The Book of Mordechai: a study of the Jews of Libya
Posted by Darf Publishers, December 14th 2017
MORDECHAI Hakohen (1856 – 1929) was born in Tripoli to a Jewish family of Italian descent. His youth was deprived of a formal education like many others, however, he later studied law and worked in magistrates and Rabbinical courts in both Cyrenaica and Tripolitania. The Book of Mordechai is an accomplished anthropological study of Jewish life in Libya; a period that has drawn little scholarly attention.
Hakohen composed the book in the early years of the twentieth century, but the first Hebrew edition was not published until 1978. Editor and translator Harvey E. Goldberg released an English version in 1980, which includes concise forwards to each chapter; a feat that is not available in the Hebrew text.. The 1993 revised Darf publication covers Parts III and IV of Hakohen’s work, which Goldberg considers to be the most informative to audiences. This includes sections: ‘Economy and Language’, ‘Communal Life and Festivals’ and ‘The Italian Invasion of Libya’.
Jewish people had a lower social rank than Muslims, often referred to as dhimmi status (protected non-Muslim people in an Islamic state). Although Hakohen expresses concern over religious inequality, his observations of culture and ethnicity are objective, allowing him to draw valid parallels between differing groups who once lived side by side. The book also functions as an evolutionary linguistic analysis of North African Hebrew and Arabic, detailing the reciprocal respect between the two languages.
The Berbers, who ‘accepted the Mohammedan religion of their own free will’, also adopted a number of Jewish traits. This includes the eating kosha meat, and avoiding even numbers. Hakohen elaborates: ‘If a man eats two figs he is told to eat a third for fear of the consequences…The women wear a silver bracelet on their left arm, for they say that the left side is harsh, and silver is soft and merciful.’

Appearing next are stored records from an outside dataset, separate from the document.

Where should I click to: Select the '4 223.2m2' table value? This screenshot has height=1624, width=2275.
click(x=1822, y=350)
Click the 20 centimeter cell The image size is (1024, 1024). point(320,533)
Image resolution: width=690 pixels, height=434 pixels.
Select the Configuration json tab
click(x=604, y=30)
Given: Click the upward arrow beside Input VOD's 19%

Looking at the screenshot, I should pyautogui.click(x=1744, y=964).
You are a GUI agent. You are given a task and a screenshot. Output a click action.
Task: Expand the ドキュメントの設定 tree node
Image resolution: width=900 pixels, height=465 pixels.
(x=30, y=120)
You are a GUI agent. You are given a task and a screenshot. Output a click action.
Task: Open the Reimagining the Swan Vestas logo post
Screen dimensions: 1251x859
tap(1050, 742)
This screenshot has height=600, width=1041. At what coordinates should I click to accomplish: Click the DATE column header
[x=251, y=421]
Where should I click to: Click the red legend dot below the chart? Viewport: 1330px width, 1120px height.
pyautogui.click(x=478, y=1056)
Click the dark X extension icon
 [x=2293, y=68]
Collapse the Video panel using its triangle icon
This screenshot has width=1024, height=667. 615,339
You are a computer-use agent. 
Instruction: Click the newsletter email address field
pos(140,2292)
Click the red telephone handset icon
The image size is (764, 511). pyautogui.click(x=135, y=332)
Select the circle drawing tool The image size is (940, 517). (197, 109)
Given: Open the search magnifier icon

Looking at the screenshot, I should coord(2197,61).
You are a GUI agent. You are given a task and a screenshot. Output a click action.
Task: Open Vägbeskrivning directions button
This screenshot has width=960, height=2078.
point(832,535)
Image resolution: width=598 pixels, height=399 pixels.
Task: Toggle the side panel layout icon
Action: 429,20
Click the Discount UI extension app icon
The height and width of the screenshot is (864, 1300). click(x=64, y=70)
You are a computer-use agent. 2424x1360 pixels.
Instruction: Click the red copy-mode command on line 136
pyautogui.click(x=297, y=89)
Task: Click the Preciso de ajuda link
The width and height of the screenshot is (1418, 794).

‘Marriage and the Wedding’ (section 99) is a particularly colourful section of Hakohen’s study. We learn that once a young man finds his bride-to-be, she must cover ‘her face from him with the veil of shame’, which changes into the ‘veil of modesty’ when the she must express her bashfulness by running from her parent’s home to a relatives. After being unveiled, she flaunts her beauty at the ceremony, and later reveals a chicken egg from her bosom before launching it at the groom’s room. This is to remind the Jews of the destruction of the Temple.
In ‘The Geographic and Historical Setting’ (section 90), he reveres in the beauty of Jebel Nafusa, a northwestern mountain range in Tripolitania, but remains firmly grounded in his position as an anthropologist.
“There are many hills with ruined cities, and an air of antiquity hovers over them. However,the extent of destruction testifies to the size of the former settlement. There is still a ruined cave in Jado, and local tradition holds that it was once the synagogue of the Jews. Jewish cemeteries can also be found there, but now most of them are farmed by the Berbers.”
Hakohen is consistently objective in his cultural and ethnic observations. This allows him to draw valid parallels between these groups who once lived side by side. When Goldberg spoke to his daughters years later, they said Hakohen ‘became more and more removed from daily affairs, and was primarily concerned with making an important contribution to science.’ They believe it was his commitment to solving the mysteries of the physical world that resulted in a fatal stroke on August 22, 1929. Although it was almost 50 years later when the text reappeared, ‘The Book of Mordechai’ is now established as an accurate documentation of Jewish culture in Libya.